Le nom des Widmer par Fritz

Le nom de famille

par Fritz Widmer (1958)
Widmer est certainement un des patronymes les plus répandus de notre pays. Pour s’ en convaincre, il suffit d’ ouvrir un annuaire téléphonique, celui de 1958-1959, par exemple, qui donne, pour quelques localités, les nombres suivants d’ abonnés qui portent notre nom: Fribourg 5, Chaux-de-Fonds 7, Neuchâtel 9, Lugano 9, Genève 37, Lausanne 47, St-Gall 50, Lucerne 61, Bâle 118, Berne 168, Zurich 411.

Ajoutez les épouses et les enfants et les familles sans récepteur, et vous obtenez, pour Zurich seul, plus d’un millier de Widmer.

L’orthographe la plus fréquente est la nôtre: Widmer; puis viens celle de Wiedmer (à Berne 45, à Zurich 14); Witmer et Wittmer sont beaucoup plus rares.

Les Widmer et Wiedmer sont originaires de tous les cantons sauf Uri, Schwyz, Unterwald, le Tessin et les Grisons, soit 218 communes au total, parmi lesquelles 17 en romandie. Voici les cantons qui en comptent le plus: Appenzell 8, Neuchâtel 9, Soleure 10, Berne 14, St-Gall 18, Thurgovie 23, Lucerne 35, Argovie 41, Zurich 42.

Les Witmer et Wittmer ne sont originaires que de vingt communes, réparties dans les cantons d’Appenzell, d’Argovie, de Bâle, de Genève, de Lucerne, de Schaffhouse, de Soleure et de Zurich.

Dix communes ont des ressortissants avec « d », un ou deux « t ».

L’orthographe la plus phonétique selon la prononciation alémanique est Wettmer, qui apparaît en Appenzell.

Notre manière d’ écrire est plus conforme à l’ étymologie.

Les Widmer sont également répandus en Allemagne et en Alsace; l’ Autriche en a sans doute aussi, puisqu ‘ils fourmillent à sa frontière occidentale.

Pourquoi le patronyme Widmer est-il si fréquent? La principale raison, c’ est qu’ il se rapporte à une situation sociale très commune à l’ époque où il a vu le jour, soit au 13e siècle ou au temps de la fondation de la Confédération suisse. L’Eglise était alors très riche et possédait, en particulier, beaucoup de terres.

Les curés et les moines ne purent les exploiter seuls et firent appel à des colons.

Le bien d’ une église ou d’un Couvent s’ appelait en latin (c’ était la langue des ecclésiastiques) widum ou wittum et en moyen haut allemand wideme, widem.

Celui qui était le curateur ou le cultivateur d’un widem, les autres le désignant par le mot de widemer, widmer, le nom commun qui devint ensuite un nom propre de famille, comme une quantité d’ autres termes indiquant une profession tels que Schneider, Metzger, Weber, Gerber, Schmid, Fischer, etc, en allemand ou Pasteur, Berger, Bouvier, Favre, Faivre, Favrot, etc, en français.

L’ aisance et les capacités personnelles ont permis à plusieurs Widmer de s’ imposer à l’ attention des contemporains et de la postérité.

Consigne 1: Résumez le texte sur le nom Widmer en deux phrases.
Consigne 2: Recopiez le texte sur le nom Widmer à partir de "L’orthographe la plus phonétique" jusqu'à "à des colons." inclus.
Consigne 3: D'après le texte sur le nom Widmer, à quel siècle ce nom de famille est-il apparu ?

Extrait des données:

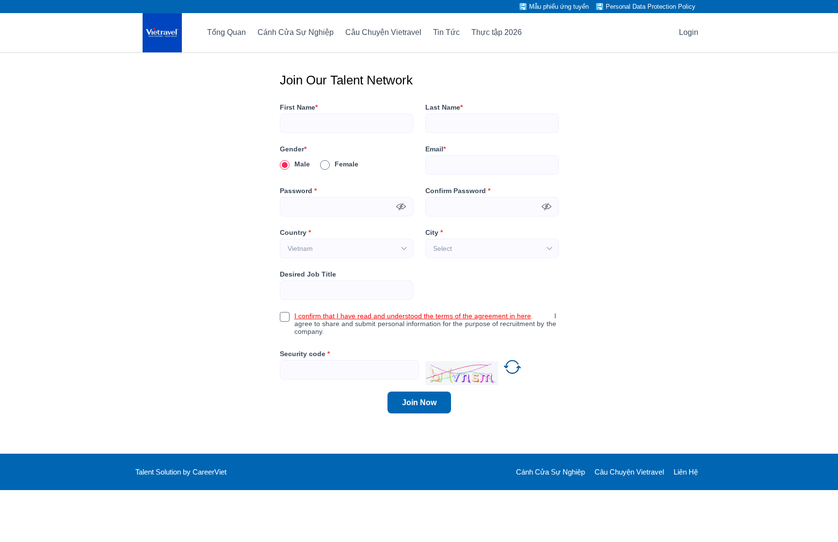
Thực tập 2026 (496, 32)
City (434, 232)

Corrigé 1: Widmer est l'un des noms de famille les plus répandus, comme le montre l'annuaire téléphonique de 1958-1959, et son orthographe la plus fréquente est Widmer, devant Wiedmer, Witmer et Wittmer. Ce nom vient du mot widum ou wittum en latin et wideme ou widem en moyen haut allemand, qui désignait le bien d'une église ou d'un couvent, et il s'est d'abord appliqué à celui qui gérait ou cultivait ce bien.

Corrigé 2:
L’orthographe la plus phonétique selon la prononciation alémanique est Wettmer, qui apparaît en Appenzell.

Notre manière d’ écrire est plus conforme à l’ étymologie.

Les Widmer sont également répandus en Allemagne et en Alsace; l’ Autriche en a sans doute aussi, puisqu ‘ils fourmillent à sa frontière occidentale.

Pourquoi le patronyme Widmer est-il si fréquent? La principale raison, c’ est qu’ il se rapporte à une situation sociale très commune à l’ époque où il a vu le jour, soit au 13e siècle ou au temps de la fondation de la Confédération suisse. L’Eglise était alors très riche et possédait, en particulier, beaucoup de terres.

Les curés et les moines ne purent les exploiter seuls et firent appel à des colons.

Corrigé 3: Au 13e siècle.